This is a massive hint that our understanding—as much as it has expanded over the last few decades—will still not be enough to remove the surprise from Christ's return! Paul also warns us in I Corinthians 13:9, 12, "For we know in part and we prophesy in part. . . . For now we see in a mirror, dimly." This should convince us that we do not know for certain how things will work out as the end approaches. We understand in part, meaning we have a vague idea of the course of events, but we cannot honestly be dogmatic about any speculative scenarios we devise. Every interpretation of end-time biblical prophecy should be accompanied with a proviso such as, "This is where things seem to be headed from what we understand right now."
It is good for us to remember what the apostle Paul writes in I Corinthians 13:8: "Love never fails.

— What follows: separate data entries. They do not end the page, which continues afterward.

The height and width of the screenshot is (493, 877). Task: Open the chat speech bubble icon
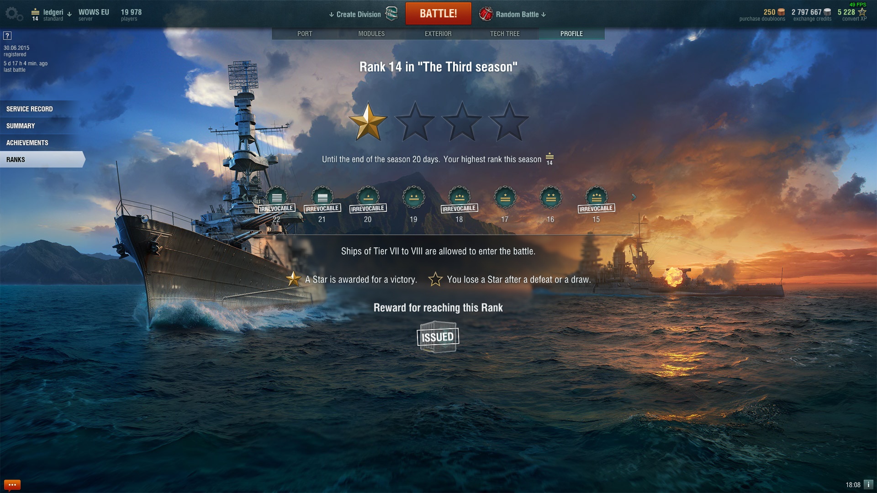12,485
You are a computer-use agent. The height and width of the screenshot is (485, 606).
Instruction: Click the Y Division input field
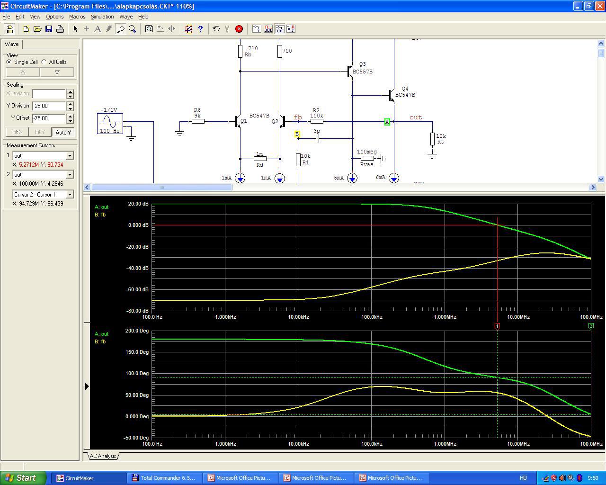tap(49, 106)
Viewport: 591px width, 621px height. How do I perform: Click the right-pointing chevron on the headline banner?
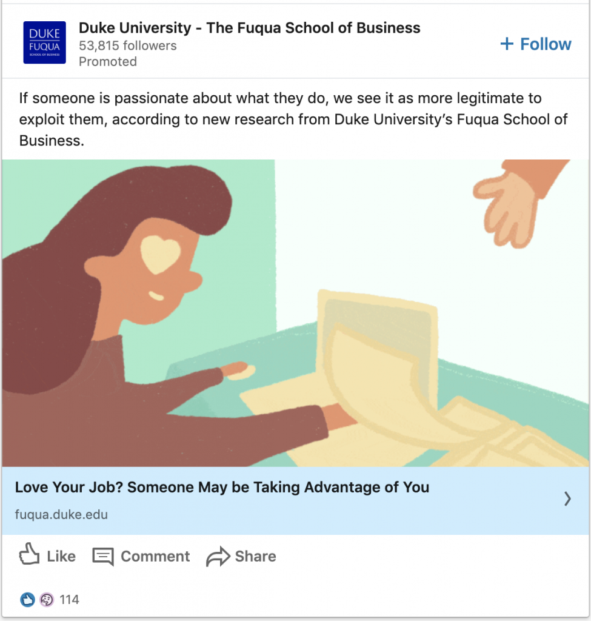(567, 499)
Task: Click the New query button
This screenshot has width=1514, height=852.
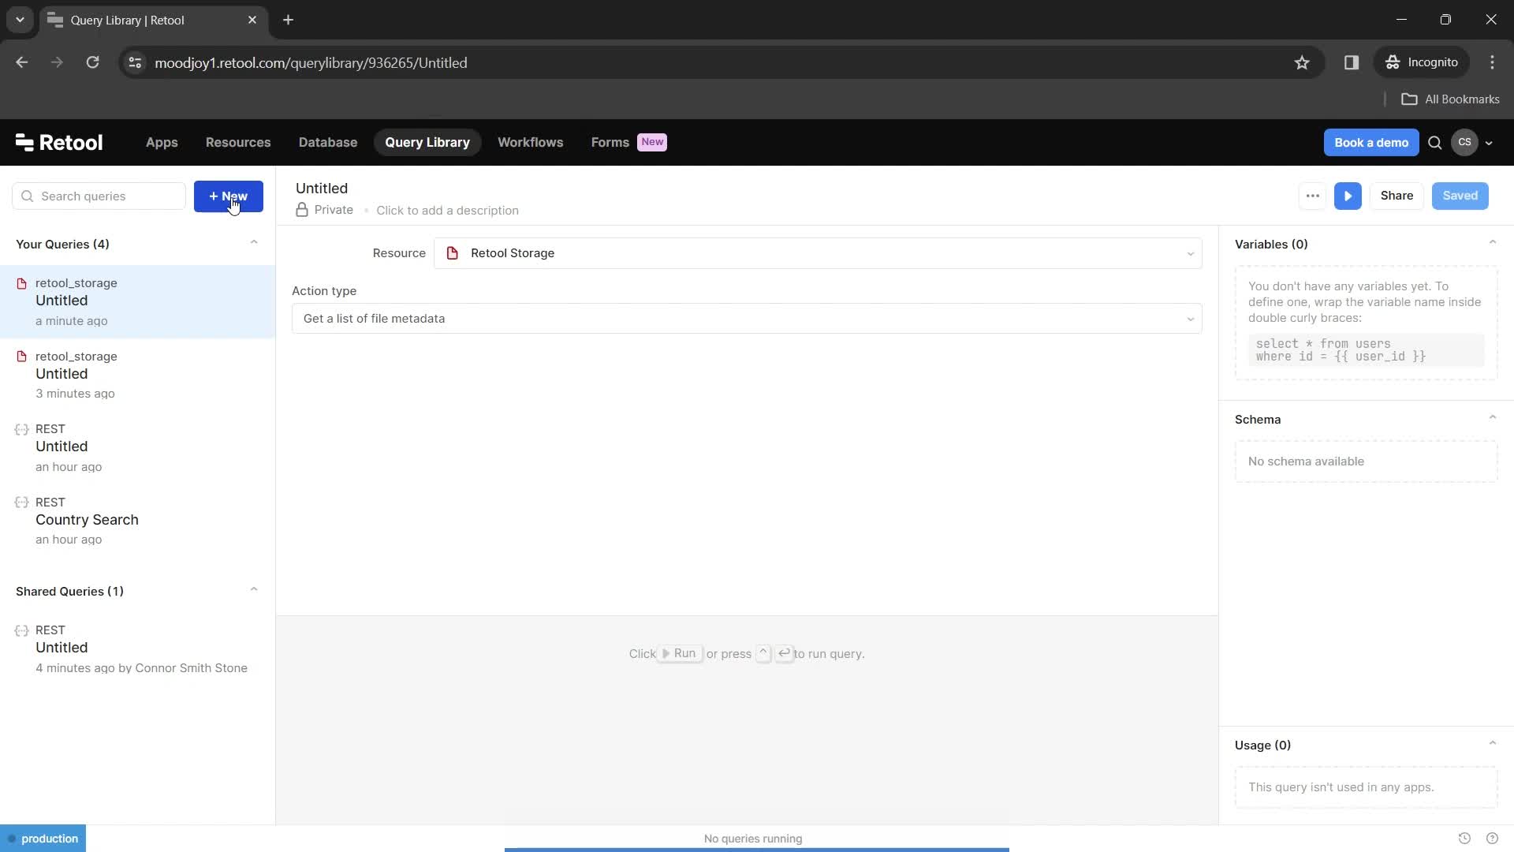Action: pyautogui.click(x=228, y=196)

But whether there are prophecies, they will fail; . . . whether there is knowledge, it will vanish away." The point of Christianity is not to know the final score before everyone else does. God has called us to glorify Him by putting on the image of His Son (II Corinthians 3:18). We must be careful that we do not let ourselves be distracted from what is most important.

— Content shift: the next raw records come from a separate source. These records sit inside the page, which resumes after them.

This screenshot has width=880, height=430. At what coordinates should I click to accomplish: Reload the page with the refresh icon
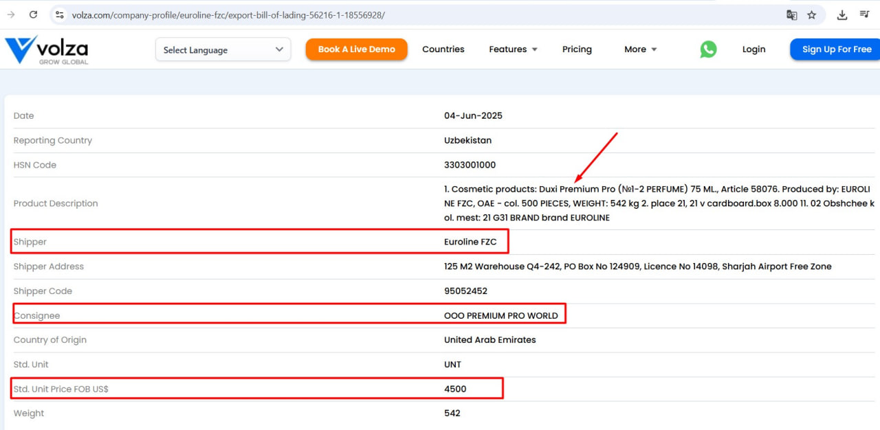33,14
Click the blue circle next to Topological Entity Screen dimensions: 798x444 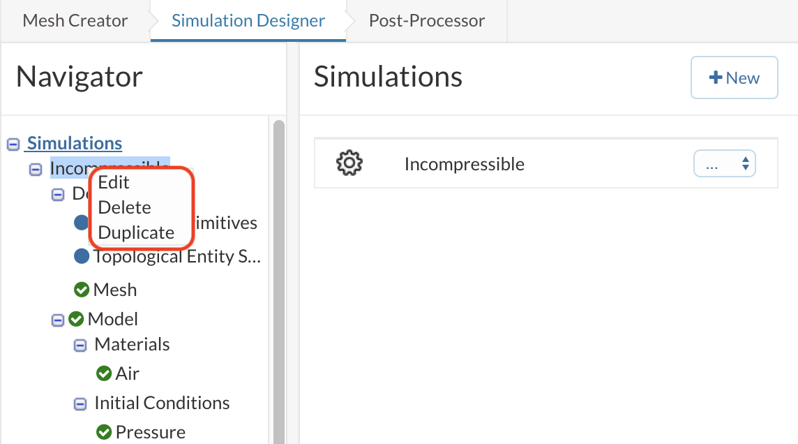click(x=82, y=256)
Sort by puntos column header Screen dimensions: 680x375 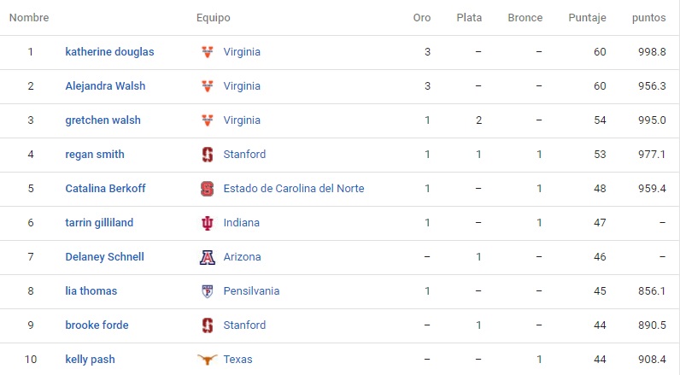point(648,18)
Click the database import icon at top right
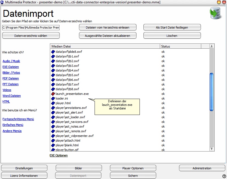227x179 pixels. pyautogui.click(x=216, y=13)
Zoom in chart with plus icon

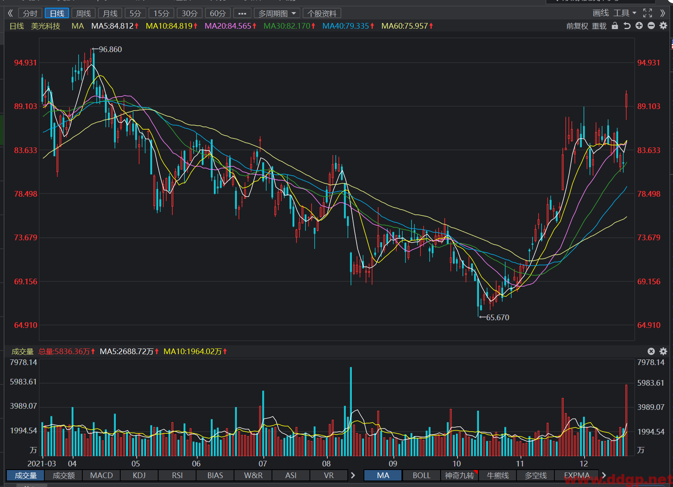(639, 26)
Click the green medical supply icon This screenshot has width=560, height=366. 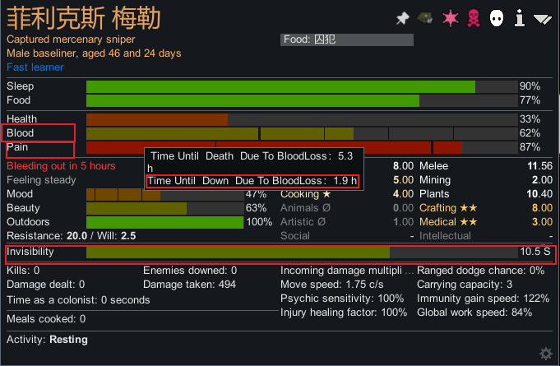pos(426,18)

Putting Out Flawed Study Practices
As managing editor of Forerunner magazine, I occasionally receive unsolicited articles from readers who want their work published. The articles are often substandard and sometimes even doctrinally wrong, but initially, I give them the benefit of the doubt and peruse their offerings.

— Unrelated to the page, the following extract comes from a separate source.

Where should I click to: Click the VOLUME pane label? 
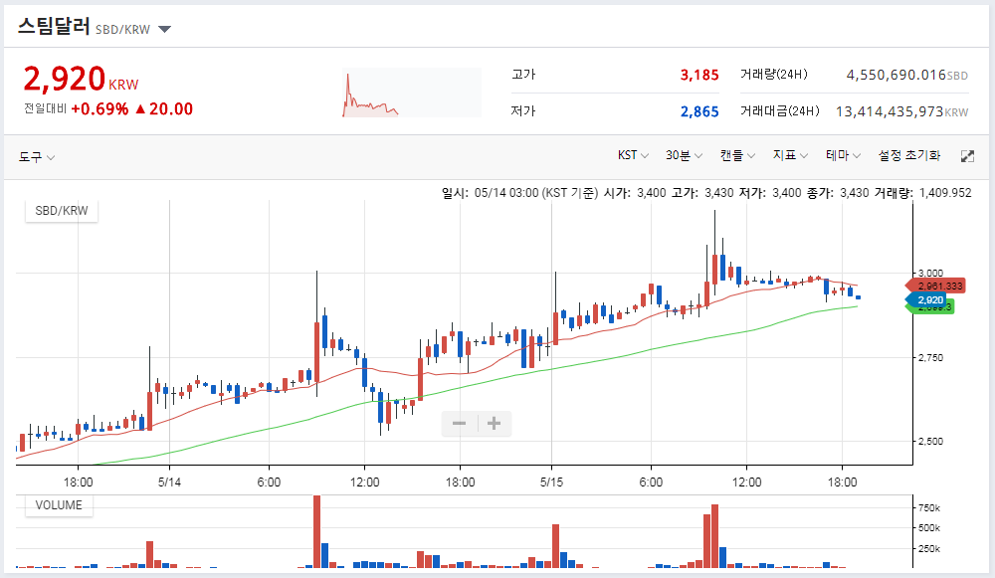(59, 505)
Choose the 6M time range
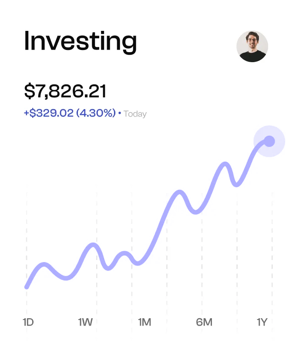This screenshot has width=292, height=353. (x=204, y=322)

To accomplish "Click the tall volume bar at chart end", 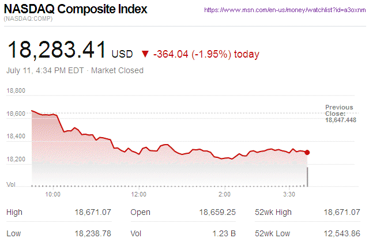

Recently, I received an article on disfellowshipping from a person outside the Church of the Great God. God gives the church the authority to disfellowship a member who is habitually committing sin or is a danger to the congregation (Matthew 18:17; Romans 16:17-18; I Corinthians 5:1-5, 9-13; II Thessalonians 3:6, 14; Titus 3:10-11). Every private association possesses power of this sort. For instance, the Boy Scouts of America has the right as a private group to dismiss a scoutmaster if he does not meet its stated qualifications. While this authority to dismiss members is assumed by private groups in America, the church has it by direct command from the Word of God.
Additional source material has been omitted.